Children who did not use the toothpaste were significantly associated with caries status in this study (AOR = 3.05; 95% CI: 1.69–5.49; p = 0.001). The prevalence of dental caries was lower amongst those who cleaned their teeth using brush and toothpaste (32.9%) than those who did not (39.4%). The closeness between the above proportions was may be due to lack of knowledge on how to use a toothbrush amongst the users, which were consistent with the study reported in Addis Ababa which shows 52% of children make bleed of their gum while brushing [22]. Although fluoride toothpaste is commercially available in the study area, the knowledge and the utilization of fluoride might have its own implication on the caries burden amongst toothpaste users and not users.

Dental ache is one of the common indicators of tooth decay [37]. In this study, children who had toothache were three times more likely to have dental caries (AOR = 2.95; 95% CI: 1.78–4.89; p = < 0.001).
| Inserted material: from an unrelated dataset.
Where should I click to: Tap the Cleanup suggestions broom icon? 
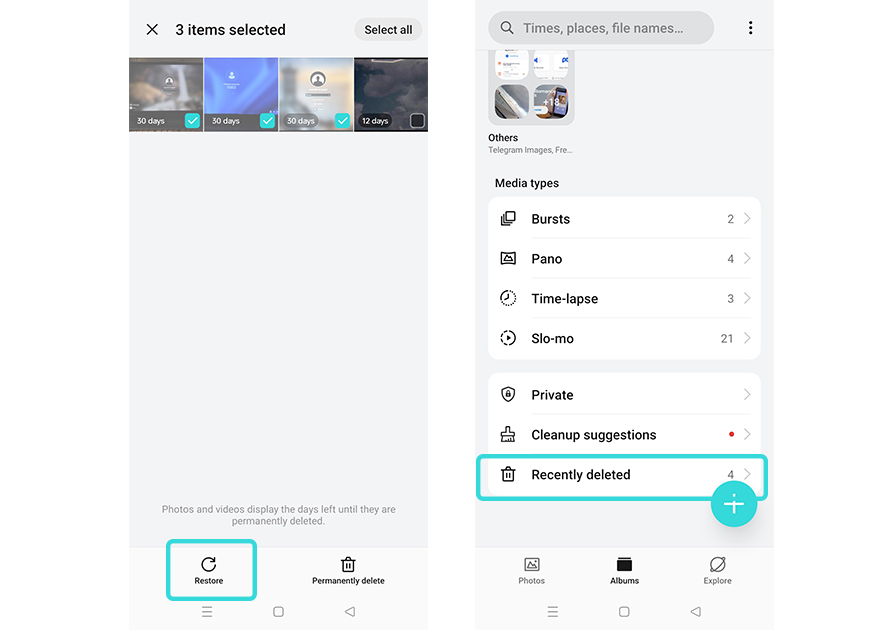click(508, 434)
This finding was similar to the study conducted in Addis Ababa [22] and Sudan [28]. This might be due to the presence of a cavity before the history of pain [23]. Also, dental ache was stated as a prior reason to meet dentists [24].

Limitations

An important limitation of this study is that no causal inferences are allowed, since we used a cross-sectional study design. Besides, the comparatively small sample size for school children population limits generalizability of the findings.

Conclusion

The presence of significant salivary Lactobacillus spp. count (≥ 105 CFU/mL) associated with poor academic performance, being primary cycle students, sweet diet, poor teeth cleaning habit, dental ache history, and salivary pH were the determinant factors for the burden of dental caries.

Thus, dissemination of oral hygiene awarness and access to dental care services are assumed as supreme importance for the prevention of dental caries amongst primary school children in the study area.